[Texto del documento]
☆ ☆ ☆ ☆
Después de la catarata de litigios, liberaciones y perdones de fin de fiesta, al gobierno le queda prepararse para rendir cuentas de su administración. En tiempo y forma. Tal es el mandato republicano, para el cual la sociedad y el régimen político tienen leyes y recursos organizativos que el Ejecutivo debe respetar.
La Cámara de Diputados cuenta con la Auditoría Superior de la Federación y el Congreso en pleno se auxilia de centros de estudio e investigación. Ni la República ni el Estado en su conjunto están desprovistos de instrumentos y legislaciones, tanto para cumplir con sus compromisos como para responder por sus abusos u omisiones.
☆ ☆ ☆ ☆
[Información proporcionada]

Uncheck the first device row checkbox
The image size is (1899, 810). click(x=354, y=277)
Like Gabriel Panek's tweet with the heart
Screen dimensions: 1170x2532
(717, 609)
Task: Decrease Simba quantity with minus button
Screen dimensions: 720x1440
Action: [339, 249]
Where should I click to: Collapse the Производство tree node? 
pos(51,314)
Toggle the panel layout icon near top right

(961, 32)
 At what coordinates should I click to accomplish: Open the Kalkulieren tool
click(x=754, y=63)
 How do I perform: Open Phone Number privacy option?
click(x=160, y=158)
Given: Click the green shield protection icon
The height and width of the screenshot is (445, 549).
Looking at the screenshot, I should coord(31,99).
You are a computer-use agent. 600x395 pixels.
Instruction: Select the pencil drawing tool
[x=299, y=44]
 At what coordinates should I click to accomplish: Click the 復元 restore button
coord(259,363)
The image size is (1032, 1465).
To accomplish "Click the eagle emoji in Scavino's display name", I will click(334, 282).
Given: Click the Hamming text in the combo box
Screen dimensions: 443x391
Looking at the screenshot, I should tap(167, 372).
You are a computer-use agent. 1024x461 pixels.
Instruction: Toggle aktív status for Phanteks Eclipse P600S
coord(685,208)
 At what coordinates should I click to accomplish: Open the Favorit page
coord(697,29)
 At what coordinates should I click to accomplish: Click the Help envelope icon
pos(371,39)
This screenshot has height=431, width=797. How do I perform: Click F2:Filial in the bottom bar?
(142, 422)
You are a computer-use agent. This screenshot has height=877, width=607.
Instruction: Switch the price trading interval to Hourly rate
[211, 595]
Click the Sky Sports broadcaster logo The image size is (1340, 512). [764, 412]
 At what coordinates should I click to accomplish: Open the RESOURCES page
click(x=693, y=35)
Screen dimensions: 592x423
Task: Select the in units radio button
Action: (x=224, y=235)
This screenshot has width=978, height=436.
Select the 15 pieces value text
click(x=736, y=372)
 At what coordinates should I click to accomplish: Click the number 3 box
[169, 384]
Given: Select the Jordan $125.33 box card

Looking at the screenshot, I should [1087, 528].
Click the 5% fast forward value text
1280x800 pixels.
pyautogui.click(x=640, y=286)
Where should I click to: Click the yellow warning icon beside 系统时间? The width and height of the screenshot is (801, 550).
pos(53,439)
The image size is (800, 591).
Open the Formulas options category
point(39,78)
☆ ☆ ☆ ☆
[Pruébalo]
Continúa el texto sobre la rendición de cuentas del gobierno a partir de su última oración.

[Respuesta a la tarea]
Cuidar las manos al soberano, se nos dice, fue razón y misión que justificó la creación del Parlamento. Hoy, las tareas y los compromisos de congresos y parlamentos han crecido y se han inscrito en las complejas tareas de los estados modernos. Sin ese involucramiento, las sociedades corren el peligro de precipitarse hacia la confusión y la falta de derroteros. Riesgo permanente de las sociedades democráticas que pretenden ser repúblicas del y para el siglo XXI.
La nuestra no es precisamente ejemplo ni ejemplar. Se han impuesto prácticas en y del poder del todo contrarias a una continuidad y reproducción democrática del sistema político capaz de enfrentar las turbulencias, profundas o superficiales, en las que estamos inmersos. Ante esto no hay escape, aunque el gobierno parece haber decidido refugiarse en el silencio y el aislamiento como forma de defensa.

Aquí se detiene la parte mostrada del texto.